[Set problem] Copy the lines word for word, beginning at the line that contains "This screenshot has height=596, width=1751." and stopping after the last line. Leave the pictures out of your copy.

[Task input]
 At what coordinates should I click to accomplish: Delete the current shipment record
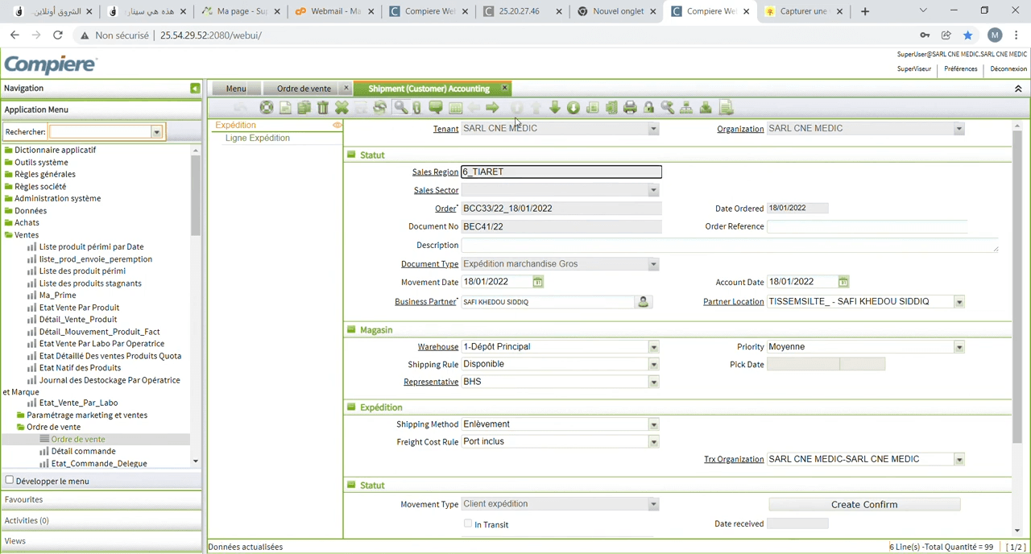coord(322,107)
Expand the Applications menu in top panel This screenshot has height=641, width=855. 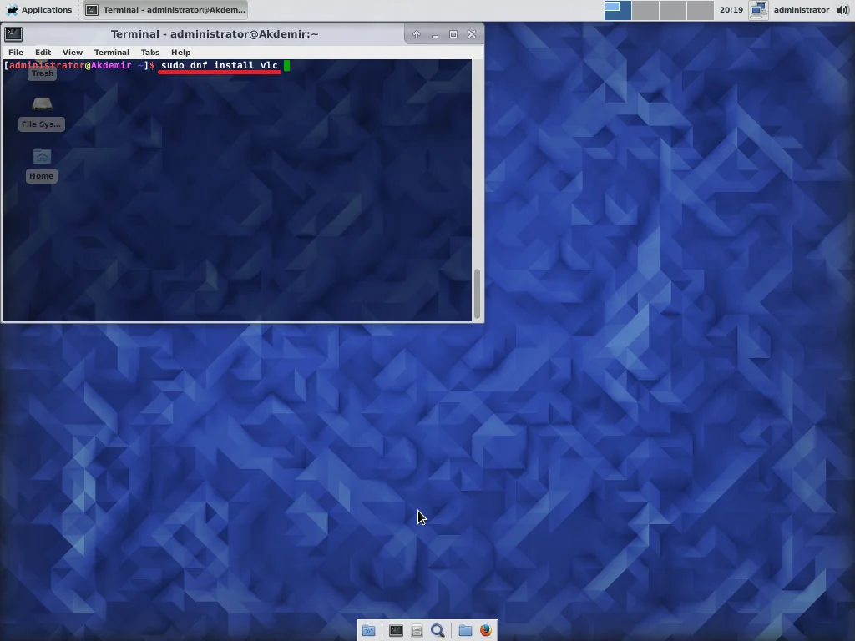click(38, 10)
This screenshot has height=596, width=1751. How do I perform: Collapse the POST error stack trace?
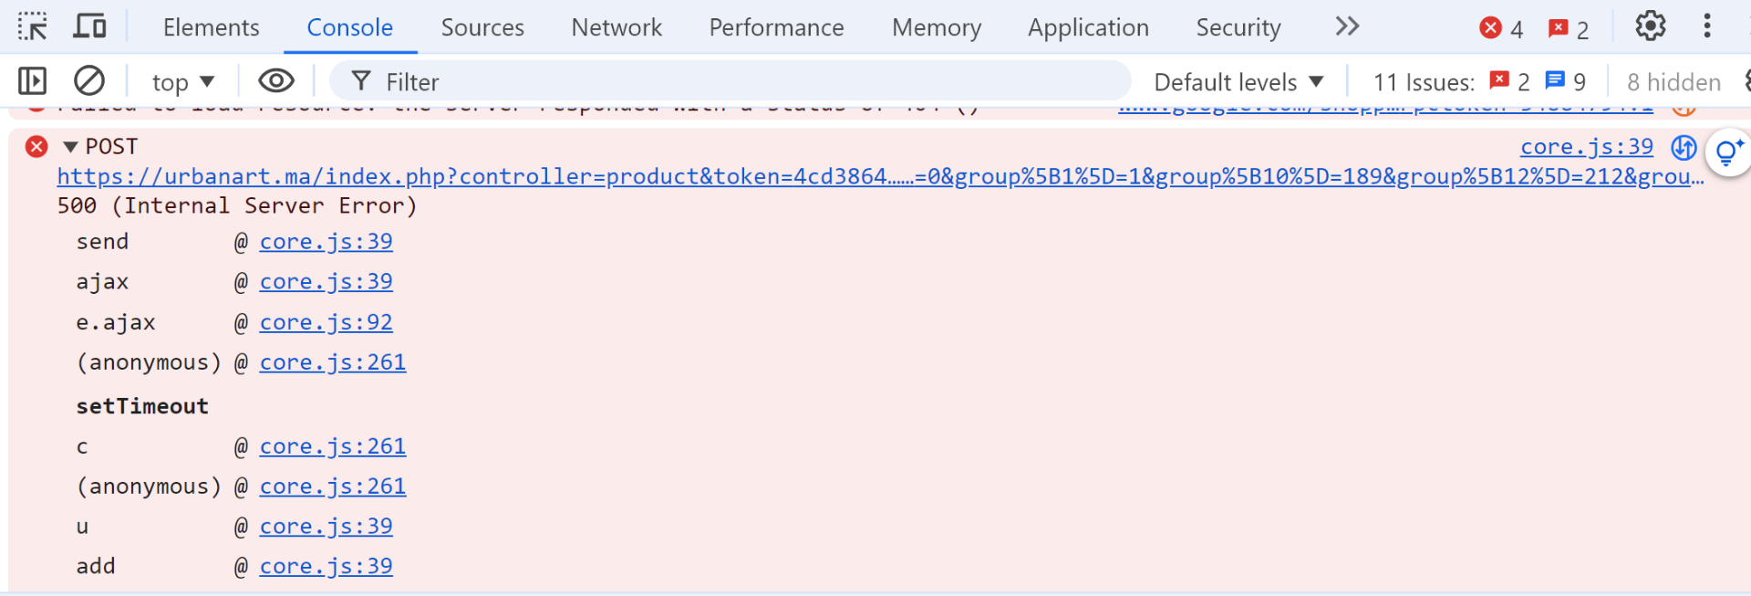(x=70, y=147)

[Output]
This screenshot has height=596, width=1751. How do I perform: Collapse the POST error stack trace?
(x=70, y=147)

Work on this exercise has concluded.